Lagos_covid_model <- covid_model(state = "Lagos", 
                                 covid_data = naija_covid_data2, 
                                 timestep = 1/24,
                                 type = "H"
)

Lagos_covid_model %>% simulate(nsim = 50, params = params,
                               format = 'data.frame', 
                               include.data = T, 
                               verbose = T
) %>% 
  mutate(is.data = ifelse(.id == "data", "yes", "no")) %>%
  ggplot(aes(x = Day, y = Cases, group = .id, color = is.data, alpha = is.data)) + 
  geom_line() + 
  guides(color = F, alpha = F) +
  scale_color_manual(values = c(no = gray(0.8), yes = "red3")) + 
  scale_alpha_manual(values = c(no = 0.5, yes = 1)) + 
  theme_bw()

#parameter estimation
Lagos_covid_model %>% 
  traj_objfun(est = c("R0","tetha", "k"),   #, "g1", "g2", "delta"
              params = params,
              ode_control = c(maxsteps = 1000000)
  ) -> lag_func

fit <- subplex(c(2, 0.35, 1/14), fn = lag_func)
kingaa commented 3 years ago

@fomotis, let me see if I can help you. Thank you for providing so much detail.
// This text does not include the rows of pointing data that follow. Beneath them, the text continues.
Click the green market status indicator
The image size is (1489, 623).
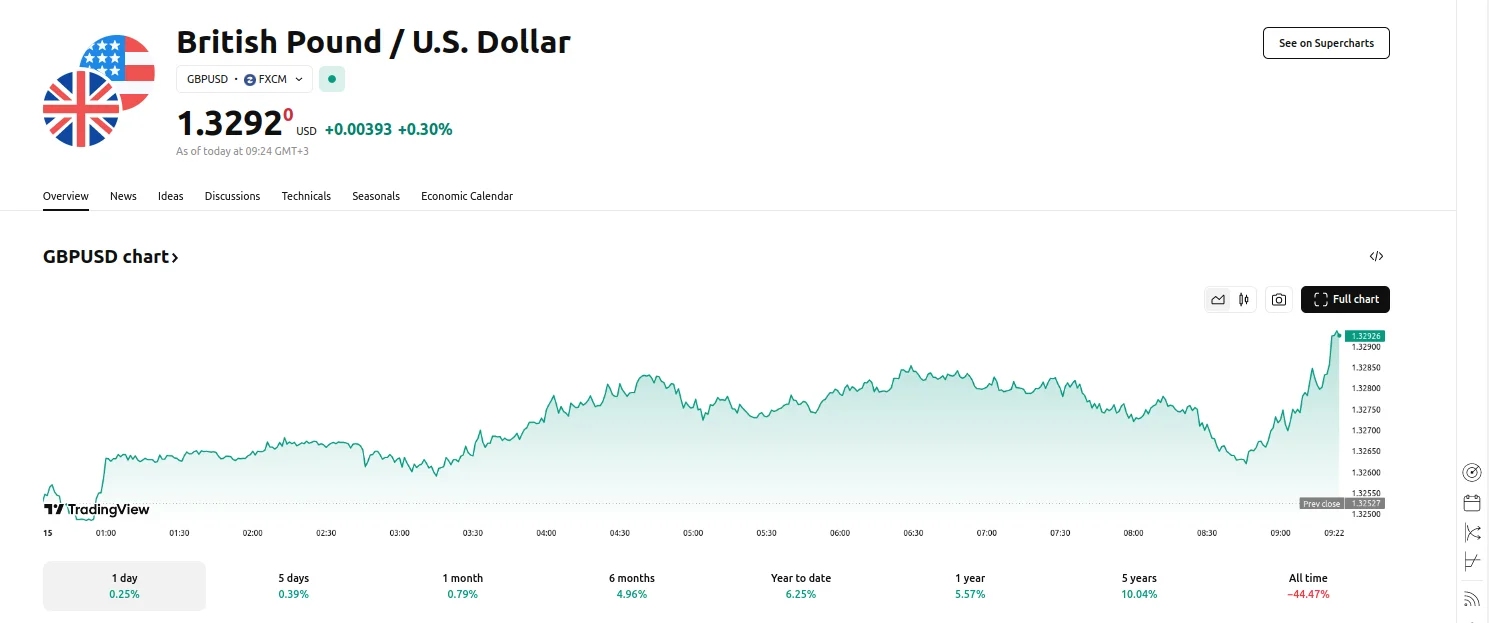tap(332, 79)
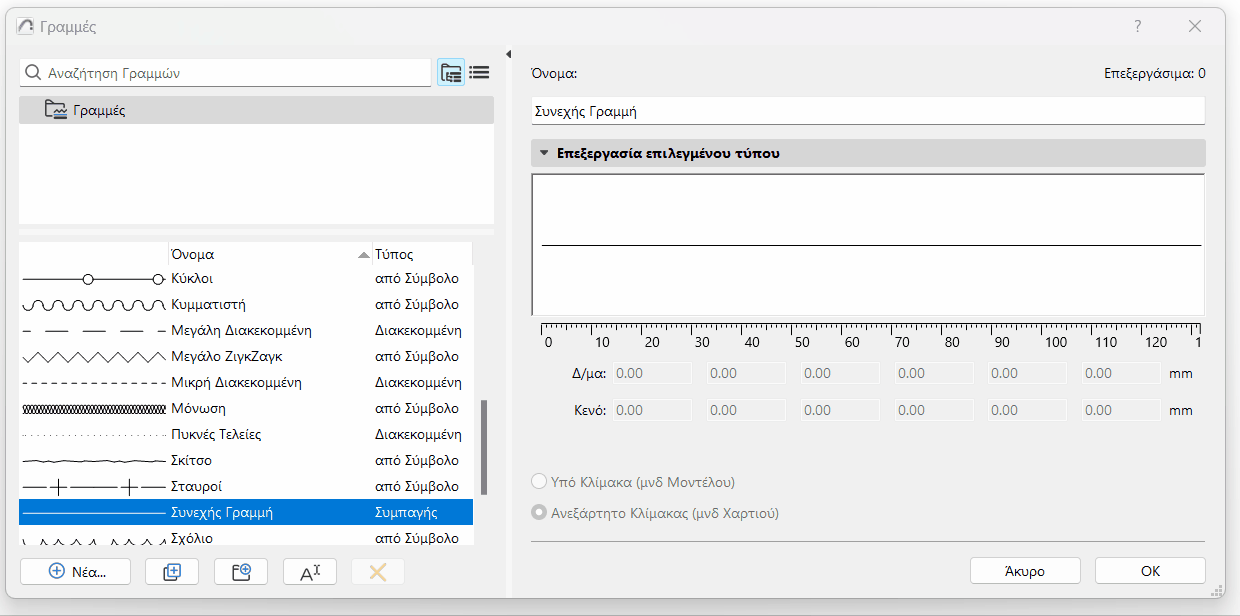Click the duplicate line type icon

point(172,572)
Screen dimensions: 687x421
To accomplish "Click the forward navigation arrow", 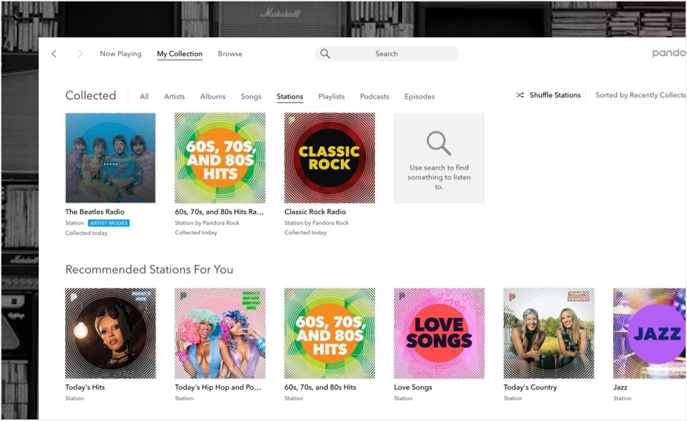I will click(x=80, y=54).
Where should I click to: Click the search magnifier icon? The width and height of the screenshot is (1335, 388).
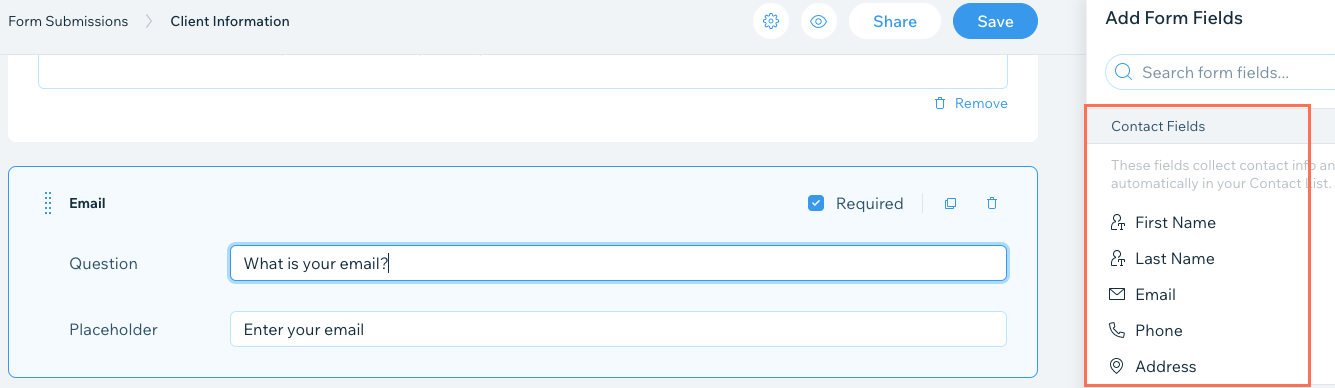[1123, 72]
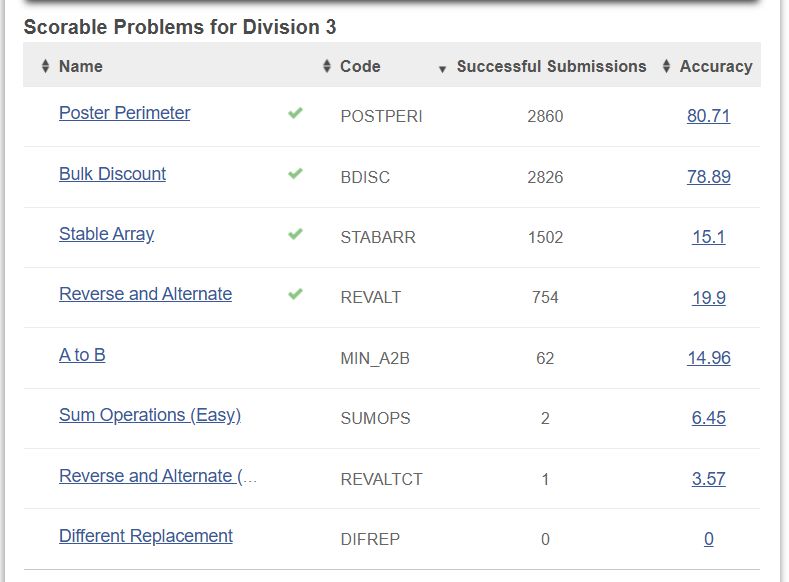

I tried to run the codes but got the following error:

object 'naija_covid_data2' not found

which is just because you did not provide the data. Could you please do so? If you don't want to share the actual data, perhaps you could provide files of the same shape and size and broad characteristics of the data, just so that I can run the code and see the errors. If the data are sensitive, you could also adulterate them, by, for example, adding random noise to them. This page describes how you can attach a file to the Issue.

fomotis commented 3 years ago

I have attached the dataset below. I used the following codes to pre-process the dataset

nigeria_covid-19_subnational.zip

library(tidyverse)

#some important dates

lck_date <- "30-03-2020"
airport_closure <- "21-03-2020"
travel_ban <- "18-03-2020"
school_closure <- "19-03-2020"

##loading in the data set

naija_covid_data1 <- read.csv("Data/nigeria_covid-19_subnational.csv", sep =";")
naija_covid_data2 <- naija_covid_data1[, c(1, 5, 7:9)]
names(naija_covid_data2) <- c("Date", "State", "Cases", "Deaths", "Recovered")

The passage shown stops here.